STMicroelectronics announced the FIPS 140-3 certification of STSAFE-TPM trusted platform modules (TPMs), the first standardized cryptographic modules on the market to receive this certificate.
The newly certified TPMs, the ST33KTPM2X, ST33KTPM2XSPI, ST33KTPM2XI2C, ST33KTPM2I and ST33KTPM2A provide cryptographic asset protection to meet security and regulatory requirements for critical information systems. They are used in PCs, servers and network-connected IoT devices, as well as medical and infrastructure high-assurance equipment. The ST33KTPM2I is qualified for long lifetime industrial systems. ST33KTPM2A commercialized under the name STSAFE-V100-TPM leverages an AEC-Q100 qualified hardware platform required for automotive integration.
FIPS 140-3 is the latest version of the federal information processing standards (FIPS) specifications for cryptographic modules, superseding FIPS 140-2. “All FIPS 140-2 certificates are scheduled to expire in September 2026,” commented Laurent Degauque, Marketing Director, Connected Security, STMicroelectronics. “By achieving FIPS 140-3, our TPMs are uniquely ready for new designs and let customers create secure, interoperable equipment with extended product and certification lifetimes.”
The products support use cases like secure boot, remote/anonymous attestation, and secure storage with an extended user memory of 200kBytes. In addition, each product supports secure firmware update to add new cryptographic algorithms like PQC and maintain state-of-the-art cryptographic asset protection.

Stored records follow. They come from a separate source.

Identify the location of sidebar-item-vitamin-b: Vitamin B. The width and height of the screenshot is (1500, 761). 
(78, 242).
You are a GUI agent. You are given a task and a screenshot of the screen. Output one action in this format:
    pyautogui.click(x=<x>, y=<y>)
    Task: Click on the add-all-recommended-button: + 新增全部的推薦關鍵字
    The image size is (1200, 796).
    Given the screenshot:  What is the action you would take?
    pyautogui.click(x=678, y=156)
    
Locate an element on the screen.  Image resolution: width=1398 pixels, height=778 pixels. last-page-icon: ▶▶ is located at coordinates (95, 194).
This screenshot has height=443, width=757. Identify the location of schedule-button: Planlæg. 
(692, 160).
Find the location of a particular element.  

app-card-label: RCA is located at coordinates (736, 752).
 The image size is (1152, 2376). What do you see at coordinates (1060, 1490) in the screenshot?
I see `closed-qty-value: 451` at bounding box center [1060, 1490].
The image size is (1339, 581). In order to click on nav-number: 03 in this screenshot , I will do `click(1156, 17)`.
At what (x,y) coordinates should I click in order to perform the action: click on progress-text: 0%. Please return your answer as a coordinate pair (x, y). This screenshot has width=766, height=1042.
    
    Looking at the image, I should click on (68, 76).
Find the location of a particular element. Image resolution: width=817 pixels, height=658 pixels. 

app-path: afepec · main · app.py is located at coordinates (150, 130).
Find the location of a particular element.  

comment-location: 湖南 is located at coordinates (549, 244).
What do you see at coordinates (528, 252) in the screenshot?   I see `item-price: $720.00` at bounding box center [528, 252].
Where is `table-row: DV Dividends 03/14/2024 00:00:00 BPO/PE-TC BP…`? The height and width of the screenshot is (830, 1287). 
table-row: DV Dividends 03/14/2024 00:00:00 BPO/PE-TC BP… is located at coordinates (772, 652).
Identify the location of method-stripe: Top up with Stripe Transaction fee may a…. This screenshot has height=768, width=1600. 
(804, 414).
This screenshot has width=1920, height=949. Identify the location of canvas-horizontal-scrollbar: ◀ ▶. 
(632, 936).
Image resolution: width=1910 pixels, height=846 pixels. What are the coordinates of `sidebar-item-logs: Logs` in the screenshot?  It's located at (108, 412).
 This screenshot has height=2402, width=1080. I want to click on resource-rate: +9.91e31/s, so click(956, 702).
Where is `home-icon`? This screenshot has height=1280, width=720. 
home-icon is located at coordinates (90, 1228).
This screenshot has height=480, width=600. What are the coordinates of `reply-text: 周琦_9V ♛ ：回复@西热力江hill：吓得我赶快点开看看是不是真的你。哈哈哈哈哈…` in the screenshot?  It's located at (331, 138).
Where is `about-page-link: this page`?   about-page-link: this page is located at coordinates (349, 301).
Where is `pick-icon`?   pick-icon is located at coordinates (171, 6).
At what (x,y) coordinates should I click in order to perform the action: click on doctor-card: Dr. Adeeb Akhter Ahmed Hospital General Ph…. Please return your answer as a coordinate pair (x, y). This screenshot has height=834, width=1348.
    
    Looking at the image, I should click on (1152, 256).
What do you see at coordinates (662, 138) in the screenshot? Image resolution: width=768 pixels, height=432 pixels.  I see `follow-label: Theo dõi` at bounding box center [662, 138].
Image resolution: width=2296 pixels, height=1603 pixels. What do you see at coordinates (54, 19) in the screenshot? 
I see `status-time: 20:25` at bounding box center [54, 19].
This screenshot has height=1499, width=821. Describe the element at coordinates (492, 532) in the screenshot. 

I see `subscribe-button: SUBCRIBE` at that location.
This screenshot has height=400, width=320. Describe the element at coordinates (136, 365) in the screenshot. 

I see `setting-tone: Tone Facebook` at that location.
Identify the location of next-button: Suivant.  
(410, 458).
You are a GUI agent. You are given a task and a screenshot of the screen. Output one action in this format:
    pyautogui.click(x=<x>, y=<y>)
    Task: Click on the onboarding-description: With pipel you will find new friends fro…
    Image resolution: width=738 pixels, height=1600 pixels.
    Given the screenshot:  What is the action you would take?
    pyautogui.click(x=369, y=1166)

The STSAFE-TPM devices are compliant with multiple industry security standards. These include Trusted Computing Group TPM 2.0 applicable to trusted platform modules, Common Criteria EAL4+, passing the CC framework’s most stringent vulnerability analysis (AVA_VAN.5), and now FIPS 140-3 level 1 with physical security level 3. They offer cryptographic services (ECDSA & ECDH up to 384 bits, RSA up to 4096 including key generation, AES up to 256 bits, SHA1, SHA2 and SHA3), standardized by TCG and compatible with software stacks under FIPS 140-3 certification.
ST also offers provisioning services to load device keys and certificates to reduce the total solution cost and time to market and to guarantee the security of the supply chain.